GRAND RAPIDS, Mich. (WOOD) — Look around State Street SE or Bostwick Avenue NE near Grand Rapids Community College and the roads don’t lie: Pothole are screaming to be repaired.
But Wednesday morning, Downtown Grand Rapids Inc. — the city’s downtown development authority — sidelined a $1.8 million project that would have fixed those two stretches of road.
Mayor George Heartwell, who serves on the board of DGR Inc., says that the current proposal drafted by a city engineer and approved by the Michigan Department of Transportation did not fit the vision the agency has for streets.
“The project that the DDA looked at today did not meet several of those standards. Yes, it had some bicycle lanes but it was, in our opinion, not well thought out,” Heartwell said. “So what the DDA did this morning was to say, timeout, let’s take a look at this, let’s go back and talk to MDOT, let’s see if we can design a street that we’ll be proud of in 10 years, instead of one where we’ll look back 10 years from now and say what were those guys thinking?”
Of the $1.8 million, nearly $470,000 was from a federal grant share given by MDOT. DGR Inc. was contributing another $675,000. The problem is that if the federal money is not used, it will be taken back by MDOT and distributed elsewhere.
“To a citizen who says, ‘Take the money, Heartwell. Are you crazy? Take the money,’ that’s a good argument.

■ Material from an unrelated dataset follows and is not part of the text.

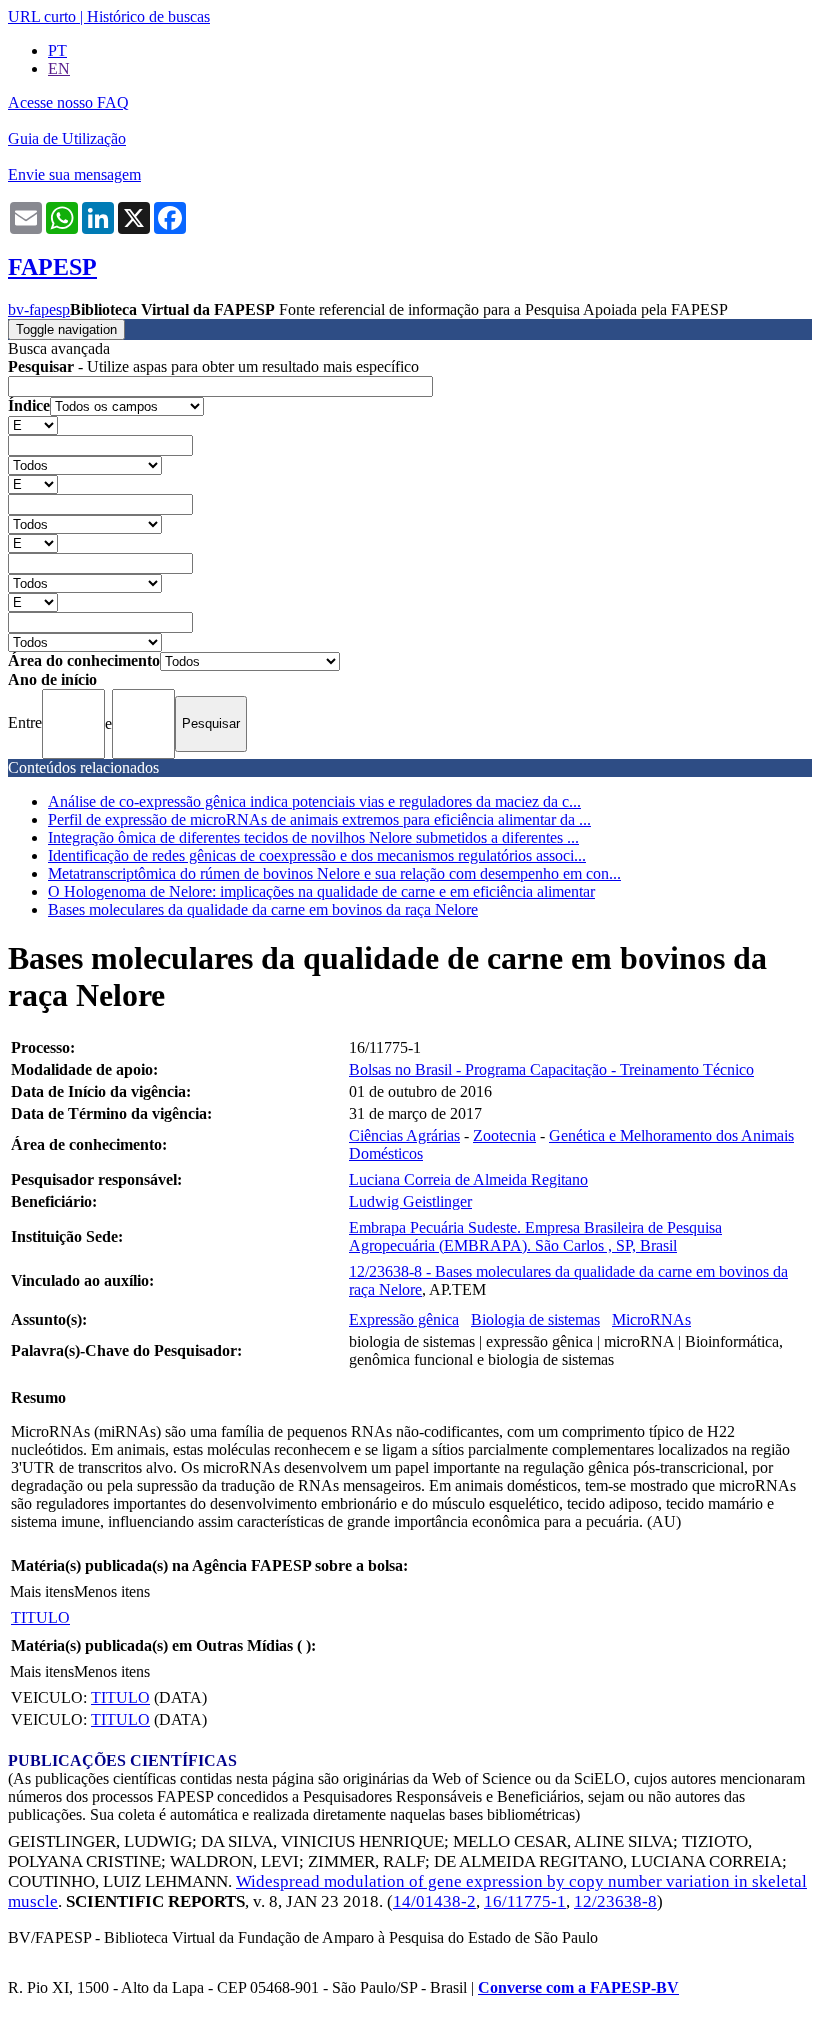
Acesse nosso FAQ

We want to get MDOT’s money, but we want to be sure that the money we take is going to the right thing,” Heartwell said. “And right now I’m not convinced and I suspect that most members of the DDA are not convinced that this would be an appropriate use of those MDOT dollars. We want a street that works for us, we don’t want a street that works for MDOT.”
Heartwell said the vision of the group is for roads that not only get cars rapidly and safely from point A to point B, but also have proper storm water management, porous asphalt parking lanes, bump outs to capture rain and treat it on site instead of forcing it through the city’s already over-burdened storm drain system, along with bike lanes with adequate protection for bicyclists.

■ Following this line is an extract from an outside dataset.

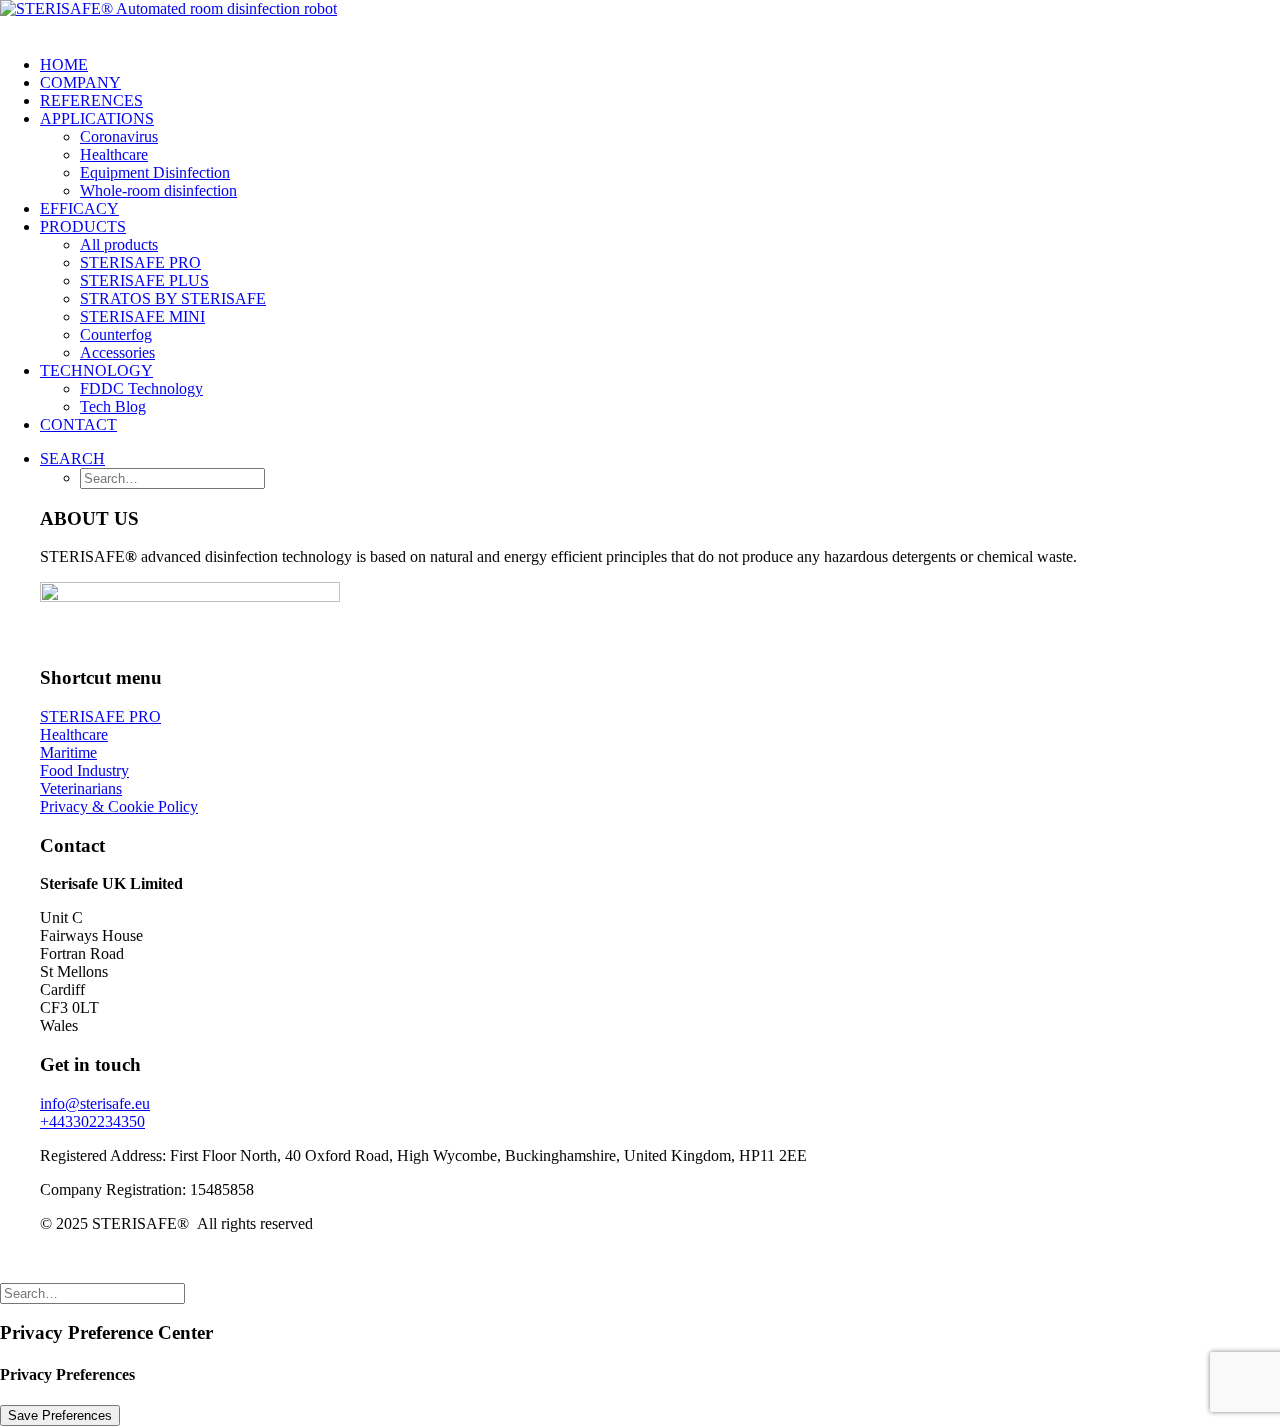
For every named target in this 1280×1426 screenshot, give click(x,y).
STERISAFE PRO (140, 262)
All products (119, 244)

President and CEO of Downtown Grand Rapids Inc. Kristopher Larson sent the following email to 24 Hour News 8 on Wednesday:
“Much has changed in terms of the public’s understanding of and expectations for streets in the last few years. Across the country, complete streets are becoming the norm, while locally – we have been slower to adapt to streets that better balance the different modes that people use. The motion this morning was a reflection of the distance our leaders have traveled to endear a vision of streets that accommodate a greater array of citizen choices. The relatively easy passage of the Vital Streets ballot question is a good reflection that people were driven to the polls under the promise of sustainable, balanced streets that support different modes.”
Heartwell says his hope is that in 30 days, when the committee meets again on March 11, city engineers will have worked with MDOT on a proposal for the stretch of road that is in line with the city’s vision.